» **ASSIGNED TASK**: Return, word for word, the line containing "Task: Sort by Name column arrow" and every line after it through the last line of the records below.

START DATASET RECORDS

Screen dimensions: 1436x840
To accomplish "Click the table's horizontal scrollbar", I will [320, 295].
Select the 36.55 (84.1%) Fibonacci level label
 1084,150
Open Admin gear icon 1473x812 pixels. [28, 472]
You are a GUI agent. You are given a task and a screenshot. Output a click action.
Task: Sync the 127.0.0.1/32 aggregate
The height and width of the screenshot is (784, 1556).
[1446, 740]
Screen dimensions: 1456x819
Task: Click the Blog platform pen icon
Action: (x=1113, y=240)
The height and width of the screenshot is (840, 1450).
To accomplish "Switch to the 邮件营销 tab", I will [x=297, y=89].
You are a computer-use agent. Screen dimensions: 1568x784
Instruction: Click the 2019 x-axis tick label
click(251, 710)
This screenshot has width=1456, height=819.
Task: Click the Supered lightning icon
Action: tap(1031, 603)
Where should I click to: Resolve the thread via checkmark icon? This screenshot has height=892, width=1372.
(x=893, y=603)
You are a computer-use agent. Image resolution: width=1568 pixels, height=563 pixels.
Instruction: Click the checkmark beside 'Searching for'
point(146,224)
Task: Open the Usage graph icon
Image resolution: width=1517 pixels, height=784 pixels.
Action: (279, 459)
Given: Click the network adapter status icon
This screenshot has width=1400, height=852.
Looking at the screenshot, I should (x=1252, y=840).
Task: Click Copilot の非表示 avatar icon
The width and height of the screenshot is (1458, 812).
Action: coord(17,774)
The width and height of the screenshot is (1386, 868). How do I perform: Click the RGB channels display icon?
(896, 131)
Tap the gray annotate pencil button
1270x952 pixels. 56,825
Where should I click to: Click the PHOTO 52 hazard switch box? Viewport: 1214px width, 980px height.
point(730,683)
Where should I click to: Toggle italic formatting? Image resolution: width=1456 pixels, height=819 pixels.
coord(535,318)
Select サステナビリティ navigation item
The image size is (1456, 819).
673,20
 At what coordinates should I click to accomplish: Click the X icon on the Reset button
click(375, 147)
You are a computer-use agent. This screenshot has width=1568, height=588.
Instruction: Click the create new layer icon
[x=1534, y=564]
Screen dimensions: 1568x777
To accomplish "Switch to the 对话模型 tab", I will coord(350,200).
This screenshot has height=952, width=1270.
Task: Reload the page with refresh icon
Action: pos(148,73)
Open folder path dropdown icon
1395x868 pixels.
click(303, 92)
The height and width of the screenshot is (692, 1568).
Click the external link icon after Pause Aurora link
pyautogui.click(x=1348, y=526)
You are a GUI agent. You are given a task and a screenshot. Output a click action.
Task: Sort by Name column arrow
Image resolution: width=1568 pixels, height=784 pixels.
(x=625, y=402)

END DATASET RECORDS

» **WRITTEN ANSWER**:
Task: Sort by Name column arrow
Image resolution: width=1568 pixels, height=784 pixels.
(x=625, y=402)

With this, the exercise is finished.